Stored records
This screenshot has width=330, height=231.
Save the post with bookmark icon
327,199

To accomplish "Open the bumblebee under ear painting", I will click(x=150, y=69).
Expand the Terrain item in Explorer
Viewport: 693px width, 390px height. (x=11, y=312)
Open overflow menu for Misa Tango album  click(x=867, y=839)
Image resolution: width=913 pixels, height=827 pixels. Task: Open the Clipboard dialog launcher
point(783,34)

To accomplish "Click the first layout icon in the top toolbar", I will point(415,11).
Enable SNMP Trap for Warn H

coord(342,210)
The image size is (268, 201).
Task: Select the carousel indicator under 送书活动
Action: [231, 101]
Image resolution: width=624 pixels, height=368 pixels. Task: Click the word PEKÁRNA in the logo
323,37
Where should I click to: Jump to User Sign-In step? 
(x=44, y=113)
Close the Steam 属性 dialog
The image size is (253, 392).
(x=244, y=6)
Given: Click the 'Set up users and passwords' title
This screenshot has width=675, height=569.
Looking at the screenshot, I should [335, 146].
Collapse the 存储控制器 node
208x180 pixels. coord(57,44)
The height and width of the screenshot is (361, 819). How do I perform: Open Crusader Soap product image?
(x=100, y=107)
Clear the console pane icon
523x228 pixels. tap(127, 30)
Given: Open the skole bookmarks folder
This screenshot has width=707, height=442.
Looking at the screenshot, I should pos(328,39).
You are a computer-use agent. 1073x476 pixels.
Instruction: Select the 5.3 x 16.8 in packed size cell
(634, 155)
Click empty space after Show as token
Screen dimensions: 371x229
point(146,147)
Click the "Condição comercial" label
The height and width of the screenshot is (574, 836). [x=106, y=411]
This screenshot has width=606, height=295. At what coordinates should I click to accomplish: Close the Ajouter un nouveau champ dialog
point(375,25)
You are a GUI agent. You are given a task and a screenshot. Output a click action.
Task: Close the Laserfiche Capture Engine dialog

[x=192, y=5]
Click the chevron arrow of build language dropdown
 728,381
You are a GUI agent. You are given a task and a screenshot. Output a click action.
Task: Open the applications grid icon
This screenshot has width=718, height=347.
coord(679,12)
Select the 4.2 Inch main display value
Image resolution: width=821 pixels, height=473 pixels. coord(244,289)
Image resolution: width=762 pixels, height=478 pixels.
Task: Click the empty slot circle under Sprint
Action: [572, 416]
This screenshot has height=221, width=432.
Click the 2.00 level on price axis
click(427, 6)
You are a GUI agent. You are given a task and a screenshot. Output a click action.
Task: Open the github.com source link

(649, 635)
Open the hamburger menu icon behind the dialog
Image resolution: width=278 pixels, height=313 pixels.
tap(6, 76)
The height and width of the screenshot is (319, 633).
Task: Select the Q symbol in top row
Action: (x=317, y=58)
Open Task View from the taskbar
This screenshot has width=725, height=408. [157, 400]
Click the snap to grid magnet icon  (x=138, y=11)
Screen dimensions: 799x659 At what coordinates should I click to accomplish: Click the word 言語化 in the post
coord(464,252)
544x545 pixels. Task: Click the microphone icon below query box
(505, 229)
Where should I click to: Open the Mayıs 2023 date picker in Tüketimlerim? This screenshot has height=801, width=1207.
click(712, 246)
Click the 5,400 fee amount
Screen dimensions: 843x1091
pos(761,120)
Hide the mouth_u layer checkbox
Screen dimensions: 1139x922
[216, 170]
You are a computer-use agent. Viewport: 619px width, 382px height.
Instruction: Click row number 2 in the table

**Assignment**
Quote each line of the data above exactly as written.

**Solved exercise**
This screenshot has width=330, height=231.
Save the post with bookmark icon
327,199

To accomplish "Open the bumblebee under ear painting", I will click(x=150, y=69).
Expand the Terrain item in Explorer
Viewport: 693px width, 390px height. (x=11, y=312)
Open overflow menu for Misa Tango album  click(x=867, y=839)
Image resolution: width=913 pixels, height=827 pixels. Task: Open the Clipboard dialog launcher
point(783,34)

To accomplish "Click the first layout icon in the top toolbar", I will point(415,11).
Enable SNMP Trap for Warn H

coord(342,210)
The image size is (268, 201).
Task: Select the carousel indicator under 送书活动
Action: [231, 101]
Image resolution: width=624 pixels, height=368 pixels. Task: Click the word PEKÁRNA in the logo
323,37
Where should I click to: Jump to User Sign-In step? 
(x=44, y=113)
Close the Steam 属性 dialog
The image size is (253, 392).
(x=244, y=6)
Given: Click the 'Set up users and passwords' title
This screenshot has width=675, height=569.
Looking at the screenshot, I should [335, 146].
Collapse the 存储控制器 node
208x180 pixels. coord(57,44)
The height and width of the screenshot is (361, 819). How do I perform: Open Crusader Soap product image?
(x=100, y=107)
Clear the console pane icon
523x228 pixels. tap(127, 30)
Given: Open the skole bookmarks folder
This screenshot has width=707, height=442.
Looking at the screenshot, I should pos(328,39).
You are a computer-use agent. 1073x476 pixels.
Instruction: Select the 5.3 x 16.8 in packed size cell
(634, 155)
Click empty space after Show as token
Screen dimensions: 371x229
point(146,147)
Click the "Condição comercial" label
The height and width of the screenshot is (574, 836). [x=106, y=411]
This screenshot has width=606, height=295. At what coordinates should I click to accomplish: Close the Ajouter un nouveau champ dialog
point(375,25)
You are a GUI agent. You are given a task and a screenshot. Output a click action.
Task: Close the Laserfiche Capture Engine dialog

[x=192, y=5]
Click the chevron arrow of build language dropdown
 728,381
You are a GUI agent. You are given a task and a screenshot. Output a click action.
Task: Open the applications grid icon
This screenshot has width=718, height=347.
coord(679,12)
Select the 4.2 Inch main display value
Image resolution: width=821 pixels, height=473 pixels. coord(244,289)
Image resolution: width=762 pixels, height=478 pixels.
Task: Click the empty slot circle under Sprint
Action: [572, 416]
This screenshot has height=221, width=432.
Click the 2.00 level on price axis
click(427, 6)
You are a GUI agent. You are given a task and a screenshot. Output a click action.
Task: Open the github.com source link

(649, 635)
Open the hamburger menu icon behind the dialog
Image resolution: width=278 pixels, height=313 pixels.
tap(6, 76)
The height and width of the screenshot is (319, 633).
Task: Select the Q symbol in top row
Action: (x=317, y=58)
Open Task View from the taskbar
This screenshot has width=725, height=408. [157, 400]
Click the snap to grid magnet icon  (x=138, y=11)
Screen dimensions: 799x659 At what coordinates should I click to accomplish: Click the word 言語化 in the post
coord(464,252)
544x545 pixels. Task: Click the microphone icon below query box
(505, 229)
Where should I click to: Open the Mayıs 2023 date picker in Tüketimlerim? This screenshot has height=801, width=1207.
click(712, 246)
Click the 5,400 fee amount
Screen dimensions: 843x1091
pos(761,120)
Hide the mouth_u layer checkbox
Screen dimensions: 1139x922
[216, 170]
You are a computer-use agent. Viewport: 619px width, 382px height.
Instruction: Click row number 2 in the table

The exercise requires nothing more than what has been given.